━━━ Líneas proporcionadas
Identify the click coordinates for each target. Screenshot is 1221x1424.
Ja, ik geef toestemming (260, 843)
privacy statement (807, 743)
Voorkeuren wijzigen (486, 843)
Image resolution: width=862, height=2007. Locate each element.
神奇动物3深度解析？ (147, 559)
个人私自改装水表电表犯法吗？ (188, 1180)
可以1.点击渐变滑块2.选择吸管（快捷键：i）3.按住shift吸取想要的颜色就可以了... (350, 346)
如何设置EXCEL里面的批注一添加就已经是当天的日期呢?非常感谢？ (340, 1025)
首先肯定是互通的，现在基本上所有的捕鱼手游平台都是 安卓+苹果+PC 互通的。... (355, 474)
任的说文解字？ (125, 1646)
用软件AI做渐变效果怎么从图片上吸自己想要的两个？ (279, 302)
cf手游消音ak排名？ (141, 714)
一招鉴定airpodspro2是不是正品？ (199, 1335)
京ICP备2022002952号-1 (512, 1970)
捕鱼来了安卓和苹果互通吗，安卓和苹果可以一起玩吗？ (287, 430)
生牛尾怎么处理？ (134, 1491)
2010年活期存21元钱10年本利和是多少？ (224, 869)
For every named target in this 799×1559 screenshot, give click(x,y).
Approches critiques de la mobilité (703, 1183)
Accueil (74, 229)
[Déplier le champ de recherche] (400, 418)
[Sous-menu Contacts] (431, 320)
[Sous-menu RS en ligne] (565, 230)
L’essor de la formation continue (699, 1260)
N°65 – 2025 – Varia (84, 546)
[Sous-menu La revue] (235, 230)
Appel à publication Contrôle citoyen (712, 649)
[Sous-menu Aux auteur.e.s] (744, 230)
━━━━━━
Presenta las líneas de arriba como una lista numerada y omite las líneas en blanco.

1. Identify the click coordinates for each target. Screenshot is 1221x1424.
2. Ja, ik geef toestemming (260, 843)
3. privacy statement (807, 743)
4. Voorkeuren wijzigen (486, 843)
5. Image resolution: width=862, height=2007. Locate each element.
6. 神奇动物3深度解析？ (147, 559)
7. 个人私自改装水表电表犯法吗？ (188, 1180)
8. 可以1.点击渐变滑块2.选择吸管（快捷键：i）3.按住shift吸取想要的颜色就可以了... (350, 346)
9. 如何设置EXCEL里面的批注一添加就已经是当天的日期呢?非常感谢？ (340, 1025)
10. 首先肯定是互通的，现在基本上所有的捕鱼手游平台都是 安卓+苹果+PC 互通的。... (355, 474)
11. 任的说文解字？ (125, 1646)
12. 用软件AI做渐变效果怎么从图片上吸自己想要的两个？ (279, 302)
13. cf手游消音ak排名？ (141, 714)
14. 一招鉴定airpodspro2是不是正品？ (199, 1335)
15. 京ICP备2022002952号-1 (512, 1970)
16. 捕鱼来了安卓和苹果互通吗，安卓和苹果可以一起玩吗？ (287, 430)
17. 生牛尾怎么处理？ (134, 1491)
18. 2010年活期存21元钱10年本利和是多少？ (224, 869)
19. For every named target in this 799×1559 screenshot, give click(x,y).
20. Approches critiques de la mobilité (703, 1183)
21. Accueil (74, 229)
22. [Déplier le champ de recherche] (400, 418)
23. [Sous-menu Contacts] (431, 320)
24. [Sous-menu RS en ligne] (565, 230)
25. L’essor de la formation continue (699, 1260)
26. N°65 – 2025 – Varia (84, 546)
27. [Sous-menu La revue] (235, 230)
28. Appel à publication Contrôle citoyen (712, 649)
29. [Sous-menu Aux auteur.e.s] (744, 230)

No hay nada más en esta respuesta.